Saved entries
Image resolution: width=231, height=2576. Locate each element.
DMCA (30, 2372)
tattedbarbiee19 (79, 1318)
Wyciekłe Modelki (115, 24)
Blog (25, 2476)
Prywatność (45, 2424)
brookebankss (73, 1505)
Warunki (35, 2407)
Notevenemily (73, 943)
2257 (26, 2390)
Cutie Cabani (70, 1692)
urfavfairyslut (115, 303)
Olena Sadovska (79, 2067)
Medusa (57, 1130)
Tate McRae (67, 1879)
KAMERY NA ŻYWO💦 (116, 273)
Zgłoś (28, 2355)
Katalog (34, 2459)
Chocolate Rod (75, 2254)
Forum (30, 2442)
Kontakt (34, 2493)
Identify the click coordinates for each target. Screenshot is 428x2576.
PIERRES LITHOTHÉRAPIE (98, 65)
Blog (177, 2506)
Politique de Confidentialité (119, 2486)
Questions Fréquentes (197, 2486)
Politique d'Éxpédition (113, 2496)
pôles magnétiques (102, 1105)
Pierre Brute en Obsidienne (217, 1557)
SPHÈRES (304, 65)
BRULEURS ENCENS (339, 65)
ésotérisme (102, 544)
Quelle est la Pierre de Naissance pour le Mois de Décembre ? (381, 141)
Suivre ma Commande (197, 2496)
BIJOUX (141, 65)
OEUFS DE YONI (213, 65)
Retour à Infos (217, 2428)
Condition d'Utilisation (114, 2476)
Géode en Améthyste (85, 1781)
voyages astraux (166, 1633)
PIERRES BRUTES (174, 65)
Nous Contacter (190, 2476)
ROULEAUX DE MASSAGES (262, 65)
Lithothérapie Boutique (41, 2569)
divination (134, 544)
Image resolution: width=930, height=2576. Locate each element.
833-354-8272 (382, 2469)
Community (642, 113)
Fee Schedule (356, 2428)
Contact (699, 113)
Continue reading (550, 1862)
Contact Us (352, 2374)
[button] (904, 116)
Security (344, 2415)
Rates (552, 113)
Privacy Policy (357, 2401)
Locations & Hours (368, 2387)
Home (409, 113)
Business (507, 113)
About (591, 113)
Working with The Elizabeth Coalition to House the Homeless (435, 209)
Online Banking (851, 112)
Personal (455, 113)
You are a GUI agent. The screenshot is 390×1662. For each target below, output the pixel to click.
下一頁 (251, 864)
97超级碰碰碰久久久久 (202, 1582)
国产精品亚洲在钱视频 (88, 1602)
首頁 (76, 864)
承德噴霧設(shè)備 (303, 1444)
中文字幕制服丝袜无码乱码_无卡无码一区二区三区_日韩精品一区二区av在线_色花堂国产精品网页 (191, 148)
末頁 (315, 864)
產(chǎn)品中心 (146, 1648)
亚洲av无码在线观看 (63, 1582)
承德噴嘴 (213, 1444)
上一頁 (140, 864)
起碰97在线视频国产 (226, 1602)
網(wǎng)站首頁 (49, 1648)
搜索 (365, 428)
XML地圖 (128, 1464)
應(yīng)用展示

▶ _What you need to do_
Print each line, exactly as written, from the one that contains "Locations & Hours (368, 2387)" to the end of the data above, with both end lines included and nothing else.

▶ _Solution_
Locations & Hours (368, 2387)
Home (409, 113)
Business (507, 113)
About (591, 113)
Working with The Elizabeth Coalition to House the Homeless (435, 209)
Online Banking (851, 112)
Personal (455, 113)
You are a GUI agent. The screenshot is 390×1662. For each target below, output the pixel to click.
下一頁 (251, 864)
97超级碰碰碰久久久久 (202, 1582)
国产精品亚洲在钱视频 (88, 1602)
首頁 (76, 864)
承德噴霧設(shè)備 (303, 1444)
中文字幕制服丝袜无码乱码_无卡无码一区二区三区_日韩精品一区二区av在线_色花堂国产精品网页 (191, 148)
末頁 (315, 864)
產(chǎn)品中心 (146, 1648)
亚洲av无码在线观看 (63, 1582)
承德噴嘴 (213, 1444)
上一頁 (140, 864)
起碰97在线视频国产 (226, 1602)
網(wǎng)站首頁 (49, 1648)
搜索 (365, 428)
XML地圖 (128, 1464)
應(yīng)用展示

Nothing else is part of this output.